Immigration in the United States is a hotly debated issue right now and is slated to be a crucial point in the upcoming midterm elections, as the WPI fellows have witnessed on our American tour. We need to do something, say both the left and the right of various shades.
However, it doesn’t seem likely that any coherent policy is going to emerge soon, although both sides of the debate have shared sensible proposals.
Matt Mackowiak, a conservative political strategist in Austin, Texas, said the problem is the primaries system in the United States encourages extremism in both parties, meaning a politician campaigning on a moderate platform, whether right- or left-leaning, is less likely to advance to a position of real influence.
Mackowiak’s own position on immigration is an example of less extreme, pragmatic rightwing policy: mass deportation of undocumented immigrants is too much, for both logistical and humanitarian reasons, but so is mass amnesty. His view is law-abiding migrants and those who came to the United States as minors should be pardoned for the crime of crossing the border illegally, and given some sort of legal status, with a pathway to full citizenship, he said, adding that the law must be enforced and borders must be protected.

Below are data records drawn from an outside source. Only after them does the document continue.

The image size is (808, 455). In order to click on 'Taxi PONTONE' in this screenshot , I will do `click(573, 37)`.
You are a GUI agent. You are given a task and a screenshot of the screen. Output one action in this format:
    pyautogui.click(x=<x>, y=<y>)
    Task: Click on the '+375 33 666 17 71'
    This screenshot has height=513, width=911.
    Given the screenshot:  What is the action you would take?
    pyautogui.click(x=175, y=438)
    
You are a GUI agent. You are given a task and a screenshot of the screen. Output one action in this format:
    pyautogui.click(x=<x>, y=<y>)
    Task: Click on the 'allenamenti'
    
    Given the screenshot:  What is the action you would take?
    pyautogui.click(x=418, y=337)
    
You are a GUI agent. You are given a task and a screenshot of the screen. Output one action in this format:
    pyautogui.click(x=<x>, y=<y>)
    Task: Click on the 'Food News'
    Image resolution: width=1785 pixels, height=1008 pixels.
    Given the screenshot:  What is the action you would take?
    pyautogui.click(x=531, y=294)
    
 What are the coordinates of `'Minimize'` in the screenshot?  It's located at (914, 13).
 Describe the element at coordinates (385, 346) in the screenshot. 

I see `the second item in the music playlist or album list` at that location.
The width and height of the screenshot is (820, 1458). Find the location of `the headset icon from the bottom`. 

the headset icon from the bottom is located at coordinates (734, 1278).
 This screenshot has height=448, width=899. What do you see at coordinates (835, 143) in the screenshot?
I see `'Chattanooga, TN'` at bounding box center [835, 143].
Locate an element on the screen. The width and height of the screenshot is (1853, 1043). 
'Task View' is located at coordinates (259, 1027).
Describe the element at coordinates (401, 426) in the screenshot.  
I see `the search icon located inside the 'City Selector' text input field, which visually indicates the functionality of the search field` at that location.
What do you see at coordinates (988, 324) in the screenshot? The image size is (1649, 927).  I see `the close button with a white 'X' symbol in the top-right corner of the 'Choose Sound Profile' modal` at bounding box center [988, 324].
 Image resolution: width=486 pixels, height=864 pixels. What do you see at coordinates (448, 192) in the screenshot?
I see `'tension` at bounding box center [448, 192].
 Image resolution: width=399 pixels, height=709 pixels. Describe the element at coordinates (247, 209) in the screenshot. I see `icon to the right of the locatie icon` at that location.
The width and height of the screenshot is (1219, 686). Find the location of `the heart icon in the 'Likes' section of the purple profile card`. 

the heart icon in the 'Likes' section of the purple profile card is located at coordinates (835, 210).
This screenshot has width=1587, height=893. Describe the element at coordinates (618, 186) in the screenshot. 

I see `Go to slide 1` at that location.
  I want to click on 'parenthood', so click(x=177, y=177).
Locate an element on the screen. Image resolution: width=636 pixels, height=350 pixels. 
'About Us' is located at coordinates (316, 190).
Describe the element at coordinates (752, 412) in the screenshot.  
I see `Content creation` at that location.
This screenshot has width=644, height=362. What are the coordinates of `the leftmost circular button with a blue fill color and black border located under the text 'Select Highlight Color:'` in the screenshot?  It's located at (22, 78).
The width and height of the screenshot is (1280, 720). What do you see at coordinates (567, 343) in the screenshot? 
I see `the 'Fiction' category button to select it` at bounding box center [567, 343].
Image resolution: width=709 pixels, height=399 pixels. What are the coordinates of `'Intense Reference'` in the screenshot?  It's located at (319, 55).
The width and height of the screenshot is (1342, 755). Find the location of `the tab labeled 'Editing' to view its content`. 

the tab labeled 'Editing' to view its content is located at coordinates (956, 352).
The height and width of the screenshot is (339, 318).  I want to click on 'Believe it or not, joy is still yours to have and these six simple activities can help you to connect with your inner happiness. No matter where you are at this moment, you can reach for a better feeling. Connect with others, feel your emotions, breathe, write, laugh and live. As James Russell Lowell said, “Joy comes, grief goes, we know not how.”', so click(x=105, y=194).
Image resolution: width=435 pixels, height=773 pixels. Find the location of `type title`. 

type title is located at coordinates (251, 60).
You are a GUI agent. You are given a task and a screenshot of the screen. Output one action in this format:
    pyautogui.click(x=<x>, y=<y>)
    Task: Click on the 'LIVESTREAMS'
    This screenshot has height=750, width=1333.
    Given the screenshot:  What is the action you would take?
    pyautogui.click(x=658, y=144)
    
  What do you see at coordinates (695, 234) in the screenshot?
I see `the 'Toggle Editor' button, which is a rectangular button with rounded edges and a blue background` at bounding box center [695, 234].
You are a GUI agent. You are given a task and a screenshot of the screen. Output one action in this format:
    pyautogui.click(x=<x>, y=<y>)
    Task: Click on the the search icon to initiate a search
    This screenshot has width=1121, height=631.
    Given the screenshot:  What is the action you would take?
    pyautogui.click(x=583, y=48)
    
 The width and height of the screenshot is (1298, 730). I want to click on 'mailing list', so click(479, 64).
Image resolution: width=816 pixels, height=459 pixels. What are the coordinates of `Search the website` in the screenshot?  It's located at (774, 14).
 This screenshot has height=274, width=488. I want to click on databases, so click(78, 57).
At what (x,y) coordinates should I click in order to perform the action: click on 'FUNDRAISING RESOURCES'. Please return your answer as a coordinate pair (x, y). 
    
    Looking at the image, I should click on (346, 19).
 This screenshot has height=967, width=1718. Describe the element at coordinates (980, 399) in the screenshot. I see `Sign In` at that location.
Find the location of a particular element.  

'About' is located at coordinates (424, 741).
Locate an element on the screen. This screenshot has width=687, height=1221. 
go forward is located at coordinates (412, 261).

Other anti-immigration advocates echo this sentiment, including the more vocal ones, such as Larry Korkmas, the president of Texans For Immigration Reduction & Enforcement (TFIRE), who also was in our WPI briefing.
But what does “enforcing the law” actually mean?
It’s a vague statement that’s hard to debate. It’s also contradictory if you take into account the fact that extreme conservative views (and extreme liberal ones) tend to come in a package. For example, if someone is vehemently anti-immigration in the United States, they also tend to favor small governments — both Mackowiak and Korkmas agreed this is indeed the case.
So, how does one enforce the law in case of immigration when U.S. government agencies dealing with it are clearly overwhelmed with the pressure? Should more public officials and law enforcement officers be hired? But won’t that make the government bigger, which is one of the pet peeves of the Republican party?
My question about this paradox appeared to be uncomfortable to Mackowiak and Korkmas, as both quickly changed the subject.
But the real answer to this, as it turns out, is quite sinister.
In Austin, we also met Claudia Munoz, projects director at Grassroots Leadership, a non-governmental organization dealing with immigrants’ rights. Munoz herself is an undocumented migrant from Mexico who fled cartel violence in her hometown of Monterrey at the age of 16. She alleged there is a multitude of abuses happening in private detention centers for illegals, which tend to be prisons for profits with little public oversight.
Is this how one marries the “enforce the law” mantra with small governments, i.e. outsource the government’s functions to private corporations?
Another topic that U.S. anti-immigration advocates tend to avoid is the humanitarian responsibility of the United States to people fleeing wars, conflicts, poverty and crises, which are the direct result of U.S. foreign policy. Among the top countries of origin for U.S.-bound migrants are El Salvador, Guatemala and Honduras, three Central American countries where the United States for decades deposed democratic governments, installed rightwing military dictatorships and trained paramilitary death squads to fight Communist guerillas — wiping out entire communities in the process. All of this happened within a generation or two, and as such, the U.S. government needs to take at least some responsibility for the horrors millions of Latin Americans are fleeing.
And if the debate between the two Texans running for the U.S. Senate – Beto O’Rourke versus incumbent Ted Cruz – is any indication, little hope exists that the current immigration issue in the United States can be resolved through policy.
We heard the same arguments, word for word, that we’ve been hearing everywhere we’ve traveled in the United States. The only thing that is clear – is both sides aren’t actually debating, but preaching to the choir of supporters. That’s not how crises get resolved.